REQUIRED WORK —
This task calls for copying every line in the data below that contains the word "bullet".

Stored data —
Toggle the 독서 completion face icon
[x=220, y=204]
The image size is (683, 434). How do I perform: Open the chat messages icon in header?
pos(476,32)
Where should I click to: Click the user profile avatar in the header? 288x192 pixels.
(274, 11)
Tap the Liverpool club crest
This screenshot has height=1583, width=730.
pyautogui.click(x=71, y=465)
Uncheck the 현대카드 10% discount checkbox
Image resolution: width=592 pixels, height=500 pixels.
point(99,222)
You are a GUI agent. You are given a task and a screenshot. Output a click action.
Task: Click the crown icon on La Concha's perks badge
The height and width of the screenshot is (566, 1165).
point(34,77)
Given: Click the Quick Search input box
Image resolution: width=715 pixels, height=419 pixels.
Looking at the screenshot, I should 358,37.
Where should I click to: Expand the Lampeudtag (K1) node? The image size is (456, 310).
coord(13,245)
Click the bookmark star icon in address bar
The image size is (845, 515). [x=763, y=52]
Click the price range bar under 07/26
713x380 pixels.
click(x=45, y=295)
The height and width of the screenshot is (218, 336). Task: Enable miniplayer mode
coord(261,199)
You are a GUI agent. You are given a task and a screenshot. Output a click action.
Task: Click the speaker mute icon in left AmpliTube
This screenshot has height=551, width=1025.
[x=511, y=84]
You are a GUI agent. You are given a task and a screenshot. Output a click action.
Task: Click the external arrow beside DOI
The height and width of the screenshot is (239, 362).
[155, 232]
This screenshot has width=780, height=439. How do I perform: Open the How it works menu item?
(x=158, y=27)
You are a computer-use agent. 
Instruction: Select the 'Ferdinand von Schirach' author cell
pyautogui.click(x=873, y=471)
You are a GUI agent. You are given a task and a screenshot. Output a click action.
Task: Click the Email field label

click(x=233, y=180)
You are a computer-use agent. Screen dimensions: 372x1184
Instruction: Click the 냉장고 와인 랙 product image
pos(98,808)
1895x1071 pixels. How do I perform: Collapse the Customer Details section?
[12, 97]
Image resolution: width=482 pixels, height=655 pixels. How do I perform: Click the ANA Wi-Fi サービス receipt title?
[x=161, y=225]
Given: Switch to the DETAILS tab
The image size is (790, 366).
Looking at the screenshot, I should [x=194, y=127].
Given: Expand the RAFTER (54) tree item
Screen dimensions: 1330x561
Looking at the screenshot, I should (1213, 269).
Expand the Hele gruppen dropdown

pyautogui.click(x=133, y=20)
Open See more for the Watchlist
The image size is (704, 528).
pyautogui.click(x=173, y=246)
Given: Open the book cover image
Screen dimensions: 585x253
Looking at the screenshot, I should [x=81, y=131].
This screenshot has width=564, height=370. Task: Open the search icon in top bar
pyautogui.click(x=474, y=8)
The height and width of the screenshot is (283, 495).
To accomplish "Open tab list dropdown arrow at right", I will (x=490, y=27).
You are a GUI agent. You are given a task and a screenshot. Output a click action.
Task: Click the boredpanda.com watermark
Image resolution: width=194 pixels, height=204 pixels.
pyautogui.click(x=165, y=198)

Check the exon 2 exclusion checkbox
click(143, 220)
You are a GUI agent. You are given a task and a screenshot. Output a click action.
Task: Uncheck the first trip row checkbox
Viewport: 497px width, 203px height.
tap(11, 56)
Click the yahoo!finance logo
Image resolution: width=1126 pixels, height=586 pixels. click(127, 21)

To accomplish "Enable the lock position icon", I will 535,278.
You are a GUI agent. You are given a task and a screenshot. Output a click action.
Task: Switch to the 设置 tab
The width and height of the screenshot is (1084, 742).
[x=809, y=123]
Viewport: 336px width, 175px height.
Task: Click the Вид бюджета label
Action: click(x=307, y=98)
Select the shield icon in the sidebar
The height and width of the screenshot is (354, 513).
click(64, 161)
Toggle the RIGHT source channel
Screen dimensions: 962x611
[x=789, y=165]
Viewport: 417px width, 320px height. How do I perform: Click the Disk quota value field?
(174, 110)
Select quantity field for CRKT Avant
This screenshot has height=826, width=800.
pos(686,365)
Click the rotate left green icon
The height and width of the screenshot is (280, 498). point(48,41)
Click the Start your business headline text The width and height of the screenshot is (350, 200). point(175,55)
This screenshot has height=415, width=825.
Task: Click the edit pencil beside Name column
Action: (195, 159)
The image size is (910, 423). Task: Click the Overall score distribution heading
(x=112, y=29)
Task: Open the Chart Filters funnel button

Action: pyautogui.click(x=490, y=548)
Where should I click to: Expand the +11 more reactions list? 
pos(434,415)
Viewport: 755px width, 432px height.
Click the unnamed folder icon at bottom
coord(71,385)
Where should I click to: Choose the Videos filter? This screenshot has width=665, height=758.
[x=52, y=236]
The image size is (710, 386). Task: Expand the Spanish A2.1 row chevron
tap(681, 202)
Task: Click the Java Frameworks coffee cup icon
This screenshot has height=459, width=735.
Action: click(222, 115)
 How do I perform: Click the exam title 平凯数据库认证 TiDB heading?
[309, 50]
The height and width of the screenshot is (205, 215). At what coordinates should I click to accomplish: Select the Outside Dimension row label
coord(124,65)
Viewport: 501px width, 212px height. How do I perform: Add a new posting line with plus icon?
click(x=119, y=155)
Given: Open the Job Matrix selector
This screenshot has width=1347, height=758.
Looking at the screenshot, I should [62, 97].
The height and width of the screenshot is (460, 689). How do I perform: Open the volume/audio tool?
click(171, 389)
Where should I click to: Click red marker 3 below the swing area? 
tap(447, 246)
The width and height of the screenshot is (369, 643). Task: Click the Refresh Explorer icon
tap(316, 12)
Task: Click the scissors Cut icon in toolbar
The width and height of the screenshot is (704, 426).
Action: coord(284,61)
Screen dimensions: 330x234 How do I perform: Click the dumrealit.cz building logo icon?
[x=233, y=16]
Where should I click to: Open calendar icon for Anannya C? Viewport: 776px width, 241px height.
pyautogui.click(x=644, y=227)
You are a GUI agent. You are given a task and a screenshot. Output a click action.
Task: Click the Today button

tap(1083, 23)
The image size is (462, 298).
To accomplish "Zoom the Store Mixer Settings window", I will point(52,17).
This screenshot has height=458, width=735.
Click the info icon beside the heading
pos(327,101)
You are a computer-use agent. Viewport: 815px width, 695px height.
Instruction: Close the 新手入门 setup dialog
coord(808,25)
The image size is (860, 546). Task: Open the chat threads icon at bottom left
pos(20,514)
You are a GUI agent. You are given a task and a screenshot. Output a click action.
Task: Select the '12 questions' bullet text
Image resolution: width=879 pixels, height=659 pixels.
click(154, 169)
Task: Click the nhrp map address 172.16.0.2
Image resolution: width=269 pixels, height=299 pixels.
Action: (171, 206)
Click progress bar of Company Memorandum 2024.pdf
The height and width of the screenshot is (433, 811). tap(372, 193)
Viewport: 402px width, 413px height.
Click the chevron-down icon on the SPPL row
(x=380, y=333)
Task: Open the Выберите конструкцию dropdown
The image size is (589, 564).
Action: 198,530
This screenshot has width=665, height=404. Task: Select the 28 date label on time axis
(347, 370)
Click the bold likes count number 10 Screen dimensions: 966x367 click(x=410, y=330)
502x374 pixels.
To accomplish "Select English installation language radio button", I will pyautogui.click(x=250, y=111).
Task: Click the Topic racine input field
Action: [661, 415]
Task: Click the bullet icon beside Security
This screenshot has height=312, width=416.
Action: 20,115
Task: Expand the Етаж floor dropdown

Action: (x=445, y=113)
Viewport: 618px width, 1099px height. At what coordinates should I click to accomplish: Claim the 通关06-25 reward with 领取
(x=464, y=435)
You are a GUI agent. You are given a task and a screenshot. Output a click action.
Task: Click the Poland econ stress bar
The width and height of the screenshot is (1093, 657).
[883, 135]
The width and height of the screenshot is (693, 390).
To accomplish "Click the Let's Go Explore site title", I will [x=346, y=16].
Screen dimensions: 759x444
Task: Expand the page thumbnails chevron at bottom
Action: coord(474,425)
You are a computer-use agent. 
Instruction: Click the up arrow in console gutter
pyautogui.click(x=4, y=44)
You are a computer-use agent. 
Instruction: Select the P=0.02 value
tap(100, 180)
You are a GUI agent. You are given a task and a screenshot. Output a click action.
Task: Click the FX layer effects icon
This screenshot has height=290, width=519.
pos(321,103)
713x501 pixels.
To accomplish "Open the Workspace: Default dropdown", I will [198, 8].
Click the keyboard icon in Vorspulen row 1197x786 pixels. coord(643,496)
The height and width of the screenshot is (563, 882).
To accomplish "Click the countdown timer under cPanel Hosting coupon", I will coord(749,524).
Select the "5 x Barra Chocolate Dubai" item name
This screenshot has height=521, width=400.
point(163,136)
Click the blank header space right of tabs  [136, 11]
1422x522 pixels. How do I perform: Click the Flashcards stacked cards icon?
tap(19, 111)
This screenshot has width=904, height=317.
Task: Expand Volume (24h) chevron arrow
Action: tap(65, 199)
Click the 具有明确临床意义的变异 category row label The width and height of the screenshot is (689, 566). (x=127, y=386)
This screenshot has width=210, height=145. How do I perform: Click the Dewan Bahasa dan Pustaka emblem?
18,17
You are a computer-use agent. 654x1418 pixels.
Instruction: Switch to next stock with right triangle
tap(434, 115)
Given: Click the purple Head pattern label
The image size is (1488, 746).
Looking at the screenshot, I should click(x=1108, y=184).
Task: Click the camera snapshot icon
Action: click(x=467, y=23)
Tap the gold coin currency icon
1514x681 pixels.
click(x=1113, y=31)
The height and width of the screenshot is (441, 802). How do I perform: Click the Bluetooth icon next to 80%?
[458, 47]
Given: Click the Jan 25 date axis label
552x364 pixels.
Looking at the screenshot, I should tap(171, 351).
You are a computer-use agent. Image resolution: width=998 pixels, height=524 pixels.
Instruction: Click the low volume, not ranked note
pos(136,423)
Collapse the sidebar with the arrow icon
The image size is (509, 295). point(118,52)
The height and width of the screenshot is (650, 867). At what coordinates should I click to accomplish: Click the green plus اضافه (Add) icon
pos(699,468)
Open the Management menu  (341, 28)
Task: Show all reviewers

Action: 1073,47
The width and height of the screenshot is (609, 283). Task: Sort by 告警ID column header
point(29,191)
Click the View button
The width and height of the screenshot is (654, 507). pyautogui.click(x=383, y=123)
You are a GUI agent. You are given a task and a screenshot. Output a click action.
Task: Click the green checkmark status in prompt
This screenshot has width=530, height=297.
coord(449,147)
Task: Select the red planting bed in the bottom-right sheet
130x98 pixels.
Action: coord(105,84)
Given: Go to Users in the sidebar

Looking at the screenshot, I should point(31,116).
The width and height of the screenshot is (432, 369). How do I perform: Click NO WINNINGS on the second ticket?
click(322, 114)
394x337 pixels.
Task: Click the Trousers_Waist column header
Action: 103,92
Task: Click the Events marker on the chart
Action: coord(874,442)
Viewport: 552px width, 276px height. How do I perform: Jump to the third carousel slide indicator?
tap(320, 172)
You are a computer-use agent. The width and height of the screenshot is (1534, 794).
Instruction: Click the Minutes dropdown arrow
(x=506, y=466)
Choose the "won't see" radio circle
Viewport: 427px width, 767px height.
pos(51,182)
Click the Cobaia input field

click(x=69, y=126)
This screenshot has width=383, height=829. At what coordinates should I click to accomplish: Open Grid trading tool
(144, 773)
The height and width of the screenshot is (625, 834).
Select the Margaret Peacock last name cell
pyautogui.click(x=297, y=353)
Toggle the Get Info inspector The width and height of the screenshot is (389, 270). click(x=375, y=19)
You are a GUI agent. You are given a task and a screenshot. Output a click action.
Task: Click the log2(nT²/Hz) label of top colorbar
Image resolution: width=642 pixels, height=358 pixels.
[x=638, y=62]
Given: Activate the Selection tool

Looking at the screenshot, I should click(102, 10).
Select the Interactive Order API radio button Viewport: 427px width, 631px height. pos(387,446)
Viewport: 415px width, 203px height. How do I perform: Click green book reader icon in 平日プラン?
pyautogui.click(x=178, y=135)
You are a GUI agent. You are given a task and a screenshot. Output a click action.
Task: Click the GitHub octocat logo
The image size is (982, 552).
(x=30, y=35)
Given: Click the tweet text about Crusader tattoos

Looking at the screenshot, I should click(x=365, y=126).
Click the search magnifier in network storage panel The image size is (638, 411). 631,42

TASK SOLUTION —
Task: Select the '12 questions' bullet text
Task: Click the bullet icon beside Security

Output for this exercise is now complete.